Personal information
- Born: October 1, 1961 (age 64) Redwood City, California, U.S.

Career information
- Position: Offensive lineman
- High school: Ellwood P. Cubberley (Palo Alto, California)
- College: San Francisco State, Northern Arizona

Career history
- San Francisco State (1984–1985) Graduate assistant; Northern Arizona (1986–1987) Running backs, offensive line & tight ends coach; UC–Santa Barbara (1988–1990) Offensive coordinator & offensive line coach; Occidental (1991–1998) Offensive coordinator & offensive line coach; Philadelphia Eagles (1999–2001) Offensive assistant & quality control coach; Philadelphia Eagles (2002–2012) Tight ends coach; Kansas City Chiefs (2013–present) Tight ends coach;

Awards and highlights
- 3× Super Bowl champion (LIV, LVII, LVIII);

= Tom Melvin =

American football coach (born 1961)

Tom Melvin (born October 1, 1961) is an American football coach who is currently the tight ends coach for the Kansas City Chiefs of the National Football League (NFL). His cousin, Bob Melvin, is manager of the San Francisco Giants.

==Playing career==

===Early life===
Melvin attended Ellwood P. Cubberley High School in Palo Alto, California and lettered in football and soccer. He graduated from Cubberley High School in 1979.

===College===
Melvin attended San Francisco State University, where he played football as an offensive lineman. He graduated with a bachelor's degree in physical education. He earned a master's degree in educational administration while he coached at Northern Arizona University.

==Coaching career==

===College===
Melvin's first coaching job was as a graduate assistant at San Francisco State University. He then coached at Northern Arizona University, where he tutored tight end Shawn Collins.

After this, he coached at University of California, Santa Barbara. UCSB's offense was ranked fifth during Melvin's tenure in 1989, and Melvin coached five All-America selections.
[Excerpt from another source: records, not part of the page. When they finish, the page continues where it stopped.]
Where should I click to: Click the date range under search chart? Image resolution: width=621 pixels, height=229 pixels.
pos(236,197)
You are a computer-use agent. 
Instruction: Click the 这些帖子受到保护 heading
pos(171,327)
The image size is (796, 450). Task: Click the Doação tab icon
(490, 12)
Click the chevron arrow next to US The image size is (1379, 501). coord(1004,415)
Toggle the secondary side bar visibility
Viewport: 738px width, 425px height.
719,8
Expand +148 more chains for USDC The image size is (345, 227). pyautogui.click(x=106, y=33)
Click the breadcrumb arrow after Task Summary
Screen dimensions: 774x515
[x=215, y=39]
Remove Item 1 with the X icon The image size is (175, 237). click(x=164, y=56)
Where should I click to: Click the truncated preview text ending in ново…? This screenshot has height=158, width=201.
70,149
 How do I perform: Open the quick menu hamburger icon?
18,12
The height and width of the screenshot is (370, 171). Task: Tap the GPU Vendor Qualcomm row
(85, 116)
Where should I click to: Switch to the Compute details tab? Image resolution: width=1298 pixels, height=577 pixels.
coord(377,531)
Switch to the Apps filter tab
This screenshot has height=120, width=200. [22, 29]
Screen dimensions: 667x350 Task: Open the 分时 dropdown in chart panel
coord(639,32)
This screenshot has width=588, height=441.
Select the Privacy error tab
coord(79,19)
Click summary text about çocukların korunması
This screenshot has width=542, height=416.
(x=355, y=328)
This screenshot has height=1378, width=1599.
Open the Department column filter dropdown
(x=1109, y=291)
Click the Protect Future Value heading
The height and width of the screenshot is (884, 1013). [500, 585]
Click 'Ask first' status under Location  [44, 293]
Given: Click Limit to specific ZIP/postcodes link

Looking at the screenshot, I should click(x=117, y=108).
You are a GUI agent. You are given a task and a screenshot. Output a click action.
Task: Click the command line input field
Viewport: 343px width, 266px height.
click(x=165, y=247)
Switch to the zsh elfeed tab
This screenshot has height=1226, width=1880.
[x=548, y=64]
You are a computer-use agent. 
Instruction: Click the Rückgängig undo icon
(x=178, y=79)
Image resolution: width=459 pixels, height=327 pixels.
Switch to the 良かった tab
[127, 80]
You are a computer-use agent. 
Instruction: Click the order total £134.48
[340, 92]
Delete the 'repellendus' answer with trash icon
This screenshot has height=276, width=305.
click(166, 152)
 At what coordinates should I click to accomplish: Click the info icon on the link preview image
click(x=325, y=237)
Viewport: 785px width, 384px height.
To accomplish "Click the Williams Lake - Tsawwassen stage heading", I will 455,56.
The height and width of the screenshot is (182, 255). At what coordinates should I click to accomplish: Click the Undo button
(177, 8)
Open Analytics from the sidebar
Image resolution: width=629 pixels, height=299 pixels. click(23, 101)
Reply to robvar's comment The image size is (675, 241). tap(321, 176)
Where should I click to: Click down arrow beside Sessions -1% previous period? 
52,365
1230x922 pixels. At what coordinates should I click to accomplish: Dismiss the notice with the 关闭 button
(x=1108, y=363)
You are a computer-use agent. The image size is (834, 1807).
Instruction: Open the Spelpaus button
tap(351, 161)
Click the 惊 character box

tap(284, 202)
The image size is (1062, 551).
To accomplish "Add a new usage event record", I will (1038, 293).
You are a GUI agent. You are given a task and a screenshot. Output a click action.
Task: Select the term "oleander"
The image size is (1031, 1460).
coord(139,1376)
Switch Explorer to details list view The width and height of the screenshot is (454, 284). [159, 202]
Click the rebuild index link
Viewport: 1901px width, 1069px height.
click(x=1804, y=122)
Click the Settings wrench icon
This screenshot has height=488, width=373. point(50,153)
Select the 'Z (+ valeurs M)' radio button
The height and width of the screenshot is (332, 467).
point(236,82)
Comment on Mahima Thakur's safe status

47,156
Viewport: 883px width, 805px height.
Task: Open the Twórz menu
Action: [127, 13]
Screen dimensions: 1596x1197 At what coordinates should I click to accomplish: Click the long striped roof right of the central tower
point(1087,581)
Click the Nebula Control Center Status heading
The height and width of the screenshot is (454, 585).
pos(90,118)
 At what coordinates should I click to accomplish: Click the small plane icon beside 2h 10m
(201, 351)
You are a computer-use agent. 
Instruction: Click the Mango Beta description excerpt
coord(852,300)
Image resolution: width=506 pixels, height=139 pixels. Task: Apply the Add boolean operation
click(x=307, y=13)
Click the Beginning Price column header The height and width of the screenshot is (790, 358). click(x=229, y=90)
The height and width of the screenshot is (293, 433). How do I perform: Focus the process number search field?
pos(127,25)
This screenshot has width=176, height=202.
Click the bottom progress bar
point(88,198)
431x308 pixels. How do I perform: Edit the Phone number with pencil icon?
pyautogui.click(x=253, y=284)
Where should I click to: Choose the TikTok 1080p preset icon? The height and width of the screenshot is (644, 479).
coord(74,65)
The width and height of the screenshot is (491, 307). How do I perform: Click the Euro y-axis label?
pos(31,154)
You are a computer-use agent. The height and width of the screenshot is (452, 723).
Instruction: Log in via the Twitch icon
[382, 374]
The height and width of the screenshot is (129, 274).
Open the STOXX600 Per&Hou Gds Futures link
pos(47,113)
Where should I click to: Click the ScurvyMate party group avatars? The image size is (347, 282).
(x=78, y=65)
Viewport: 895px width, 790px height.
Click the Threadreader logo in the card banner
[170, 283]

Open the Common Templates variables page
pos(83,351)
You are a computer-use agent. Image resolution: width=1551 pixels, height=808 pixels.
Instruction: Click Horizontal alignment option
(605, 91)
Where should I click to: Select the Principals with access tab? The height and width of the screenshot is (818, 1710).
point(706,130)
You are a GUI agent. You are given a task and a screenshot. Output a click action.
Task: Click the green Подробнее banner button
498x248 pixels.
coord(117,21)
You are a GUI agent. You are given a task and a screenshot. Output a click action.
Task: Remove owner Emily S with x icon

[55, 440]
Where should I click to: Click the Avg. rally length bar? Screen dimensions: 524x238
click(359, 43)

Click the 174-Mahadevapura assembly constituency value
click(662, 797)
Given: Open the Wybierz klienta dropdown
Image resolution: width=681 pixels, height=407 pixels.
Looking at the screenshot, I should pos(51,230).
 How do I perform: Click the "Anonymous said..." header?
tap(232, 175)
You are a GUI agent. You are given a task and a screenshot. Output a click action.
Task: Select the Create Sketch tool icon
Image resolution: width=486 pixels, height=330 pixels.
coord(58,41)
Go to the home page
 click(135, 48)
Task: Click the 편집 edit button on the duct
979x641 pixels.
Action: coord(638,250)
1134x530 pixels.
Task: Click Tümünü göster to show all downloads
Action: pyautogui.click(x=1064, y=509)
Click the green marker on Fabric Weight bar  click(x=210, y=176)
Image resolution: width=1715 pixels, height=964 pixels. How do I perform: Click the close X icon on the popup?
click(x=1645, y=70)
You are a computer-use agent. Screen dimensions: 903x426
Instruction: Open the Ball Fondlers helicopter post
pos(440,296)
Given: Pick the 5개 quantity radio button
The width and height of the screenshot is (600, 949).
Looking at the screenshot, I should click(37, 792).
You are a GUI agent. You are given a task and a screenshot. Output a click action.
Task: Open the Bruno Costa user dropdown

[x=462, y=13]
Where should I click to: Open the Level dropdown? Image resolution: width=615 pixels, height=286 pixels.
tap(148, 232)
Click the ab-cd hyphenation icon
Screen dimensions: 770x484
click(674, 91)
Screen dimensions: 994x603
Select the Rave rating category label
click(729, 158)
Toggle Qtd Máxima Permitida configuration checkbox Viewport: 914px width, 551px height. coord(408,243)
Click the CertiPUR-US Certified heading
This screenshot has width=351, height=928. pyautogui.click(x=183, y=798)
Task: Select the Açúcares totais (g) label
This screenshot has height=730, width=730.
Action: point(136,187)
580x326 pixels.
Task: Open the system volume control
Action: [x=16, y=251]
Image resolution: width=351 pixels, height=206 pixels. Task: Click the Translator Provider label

Following UCSB, Melvin coached at Occidental College for eight years, as offensive coordinator and offensive line coach.

===Professional===
In 1999, Melvin joined the Philadelphia Eagles coaching staff, serving for three seasons as the offensive assistant/quality control coach before moving to his current position as tight ends coach. In 2019, Melvin won his first Super Bowl when the Kansas City Chiefs defeated the San Francisco 49ers 31–20 in Super Bowl LIV. In 2022, Melvin won his second Super Bowl when the Chiefs defeated the Philadelphia Eagles 38–35 in Super Bowl LVII. In 2023, Melvin won his third Super Bowl when the Chiefs defeated the 49ers 25–22 in Super Bowl LVIII.